O conselho de administração da Ultrapar vai submeter à assembleia geral de acionistas e à assembleia especial de acionistas preferencialistas da Ultrapar proposta de adesão da companhia ao Novo Mercado da BM&FBovespa, com a conversão da totalidade das ações preferenciais em ordinárias, na proporção de 1 PN para 1 ON, além de uma nova redação do estatuto social, prevendo diversas alterações em relação ao estatuto atualmente vigente, "visando o fortalecimento de sua governança corporativa".

Agência Estado,

05 Abril 2011 | 15h50

De acordo com fato relevante, o objetivo é adequar a governança corporativa da Ultrapar ao estágio e configuração atual da companhia, "proporcionando maior capacidade de investimento, de crescimento, de atração e retenção de profissionais talentosos, de criação de valor e de perenidade". A decisão do conselho de administração foi antecedida de deliberação no mesmo sentido tomada pelos acionistas de Ultra S.A. Participações, a controladora da Ultrapar.

A diretoria da Ultrapar dará início imediatamente a tratativas com a BM&FBovespa para obter as autorizações necessárias à listagem das ações no Novo Mercado, inclusive com a submissão da proposta do novo estatuto.

Uma vez aprovada a listagem e os termos no novo estatuto pela Bolsa, será convocada assembleia geral extraordinária (AGE) de acionistas de Ultrapar para deliberar sobre as alterações e ainda sobre a equivalência de direitos assegurados a todos os acionistas na hipótese de alienação de controle da companhia, "nos termos de seu novo estatuto social, ao disposto no acordo dos acionistas controladores da companhia, de 22 de março de 2000, que se extinguirá automaticamente", caso seja reconhecida e aprovada a equivalência.

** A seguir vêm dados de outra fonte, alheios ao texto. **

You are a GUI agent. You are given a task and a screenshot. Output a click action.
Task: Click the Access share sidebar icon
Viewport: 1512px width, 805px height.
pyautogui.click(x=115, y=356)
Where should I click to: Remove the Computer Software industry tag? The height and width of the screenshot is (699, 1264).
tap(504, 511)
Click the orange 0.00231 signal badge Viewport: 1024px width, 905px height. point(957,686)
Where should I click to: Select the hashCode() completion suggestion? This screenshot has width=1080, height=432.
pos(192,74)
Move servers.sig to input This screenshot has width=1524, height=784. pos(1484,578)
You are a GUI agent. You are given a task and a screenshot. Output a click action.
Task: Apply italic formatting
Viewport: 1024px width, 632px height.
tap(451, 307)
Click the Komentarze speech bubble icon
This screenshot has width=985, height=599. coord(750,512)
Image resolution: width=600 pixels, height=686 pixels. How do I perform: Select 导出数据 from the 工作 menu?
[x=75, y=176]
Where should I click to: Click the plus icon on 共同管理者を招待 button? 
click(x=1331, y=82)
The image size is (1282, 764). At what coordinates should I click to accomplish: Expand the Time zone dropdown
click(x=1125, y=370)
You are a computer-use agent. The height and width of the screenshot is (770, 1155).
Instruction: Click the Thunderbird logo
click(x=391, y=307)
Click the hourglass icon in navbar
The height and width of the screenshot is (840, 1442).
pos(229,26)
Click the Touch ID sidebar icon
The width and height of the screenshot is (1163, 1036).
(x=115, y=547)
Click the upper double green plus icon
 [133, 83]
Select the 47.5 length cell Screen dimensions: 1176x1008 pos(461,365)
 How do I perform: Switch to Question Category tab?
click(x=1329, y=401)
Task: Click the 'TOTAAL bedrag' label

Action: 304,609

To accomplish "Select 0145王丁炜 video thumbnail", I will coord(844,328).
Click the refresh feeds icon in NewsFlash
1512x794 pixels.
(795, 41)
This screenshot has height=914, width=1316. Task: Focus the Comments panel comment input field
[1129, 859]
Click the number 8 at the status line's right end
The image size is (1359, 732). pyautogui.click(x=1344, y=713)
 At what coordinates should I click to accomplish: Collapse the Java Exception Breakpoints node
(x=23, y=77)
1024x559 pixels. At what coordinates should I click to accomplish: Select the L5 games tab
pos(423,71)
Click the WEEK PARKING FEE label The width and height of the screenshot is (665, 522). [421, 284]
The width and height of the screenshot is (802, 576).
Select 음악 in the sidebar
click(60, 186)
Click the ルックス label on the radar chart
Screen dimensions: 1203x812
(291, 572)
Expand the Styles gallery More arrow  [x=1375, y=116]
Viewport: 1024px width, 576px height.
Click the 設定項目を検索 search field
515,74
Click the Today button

As deliberações tomadas na AGE dependerão da ratificação por assembleia especial de acionistas preferencialistas, a ser realizada na mesma data. Aos acionistas titulares de ações preferenciais dissidentes das deliberações antes referidas, será assegurado o direito de retirada, considerando as suas posições acionárias de 4 de abril. Estima-se que estas assembleias sejam realizadas no prazo de 60 a 90 dias.

Alterações

De acordo com o fato relevante, as principais disposições a serem introduzidas no estatuto social são: (a) realização obrigatória de oferta pública de aquisição de ações (OPA) destinada a 100% dos acionistas, no caso de um acionista, ou grupo de acionistas atuando em conjunto, adquirir ou tornar-se titular de 20% das ações da companhia, excluídas as ações em tesouraria, realizando-se a OPA pelo maior valor por ação pago pelo adquirente nos 6 meses anteriores, atualizado pela Selic; (b) porcentual mínimo de 30% de conselheiros de administração independentes; e (c) criação de comitês de auditoria e de remuneração, como órgãos auxiliares do conselho de administração, ambos com três membros, sendo o primeiro integrado no mínimo por dois membros externos ao conselho de administração e independentes, e o segundo por no mínimo dois conselheiros independentes.

Segundo a empresa, não haverá qualquer cláusula de limitação de direito de voto, tratamento especial de acionistas atuais, realização obrigatória de OPA por preço superior ao de aquisição de ações ou qualquer outra modalidade de "poison pill". "Assim, todos os acionistas de Ultrapar passam a ser sócios com idênticos direitos de participar ativamente nas decisões da assembleia geral, de construir uma empresa ainda melhor e de garantir sua perenidade", informa a empresa.

Controlador

Os acionistas de Ultra S.A. celebraram, em 1º de abril de 2011, um novo acordo de acionistas, sob condição suspensiva da aprovação da conversão, que substituirá o acordo atualmente em vigor. Os termos e condições são substancialmente os mesmos que os do acordo anterior, à exceção, basicamente, de previsão da necessidade de aprovação em assembleia para o ingresso de terceiros ao quadro de acionistas e da forma e dos objetivos das reuniões prévias às assembleias gerais da Ultrapar.

O Novo Acordo de Ultra vigorará por dois anos, podendo ser renovado por unanimidade ou ter sua vigência encerrada antecipadamente mediante deliberação de acordantes que representem, pelo menos, 80% do capital votante de emissão da Ultra. O estatuto social de Ultra será também alterado para prever o direito dos acionistas permutarem, sem qualquer restrição, "ações de emissão de Ultra de sua titularidade por ações de emissão da companhia de titularidade de Ultra". A deliberação dos acionistas de Ultra tomada em 1º de abril em reunião prévia vincula o voto de empresa na AGE.